Which are kinda bizarre and disconcerting.
They're a form of "Eurasianism," a strain of thinking among some Russians that hope to establish an Asian empire to prevail over "Atlanticism" (mostly, the U.S. and U.K.). That, according to James Billington's recent book, Russia in Search of Itself. Excerpts from Chapter 4, "The Authoritarian Alternative: Eurasianism":
The essential prerequisite is that Russia think of itself as neither "a regional power" nor "a nation state," but as "a new Eurasian empire." . . .
The key to success will be a "Russo-Islamic pact." . . .
Russia will become a "Eurasian Union," the lynchpin in a "continental bloc" that will prevail over the Atlanticists. Intensive scientific development in this Union will lead Eurasia both forward to economic modernization and back to traditional village values.
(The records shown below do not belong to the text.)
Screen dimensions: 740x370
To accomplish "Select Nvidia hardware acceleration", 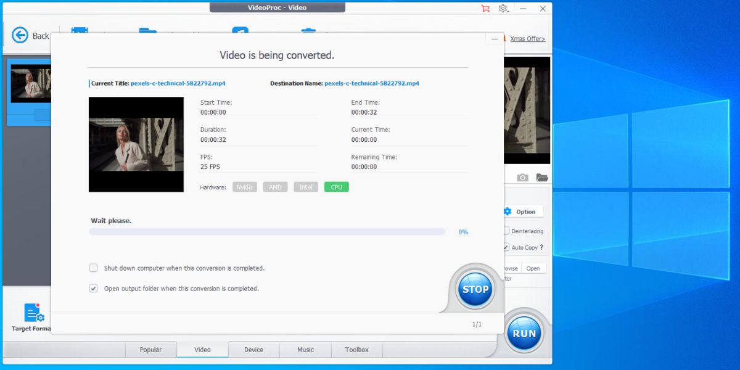I will (x=244, y=186).
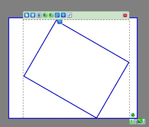Click the chain link icon
The image size is (149, 127).
tap(69, 15)
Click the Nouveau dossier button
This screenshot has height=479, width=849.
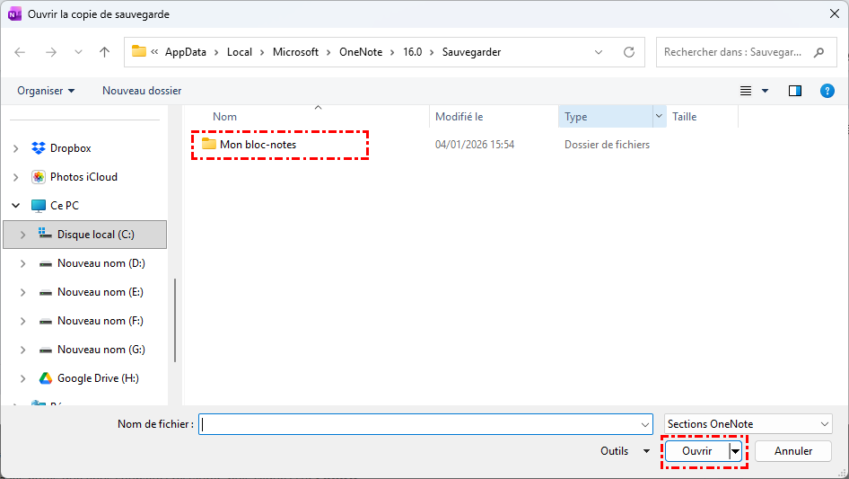[x=142, y=91]
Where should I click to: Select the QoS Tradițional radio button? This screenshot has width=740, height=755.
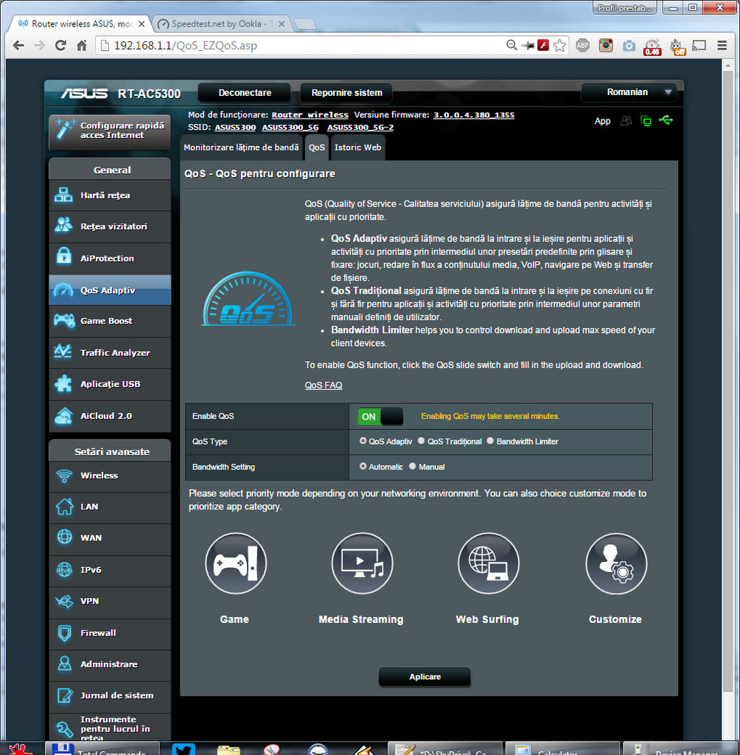pyautogui.click(x=422, y=442)
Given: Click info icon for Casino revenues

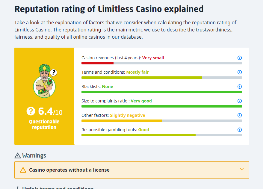Looking at the screenshot, I should [x=239, y=58].
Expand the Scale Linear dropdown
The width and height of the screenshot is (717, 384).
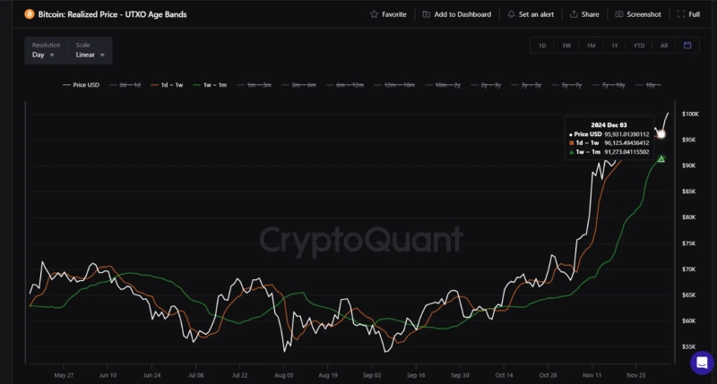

[A group of odd scientists and mathematicians have given this movement an intellectual background.] Using dating techniques and probability theory, they conclude that the Russian and Mongol empires were, in fact, one and the same entity during the 250 years wrongly referred to as the period of the "Mongol yoke." Accordingly, "Russia and Turkey are parts of a previously singly empire." . . . They contend that Troy was located in Italy, that the encyclopedia Almagest attributed to Ptolemy was written by others a millennium after his death, and that the entire saga of Russians struggling with the Mongols/Tatars is a retrospective fabrication of the Romanov dynasty. They argue that almost nothing in the traditional view of Russian history prior to the fourteenth century can be factually verified. . .
Kasparav accused the Germanophile Romanov dynasty of destroying the records of Russia's harmonious links with its Eastern neighbors and inventing insulting names for all their enemies.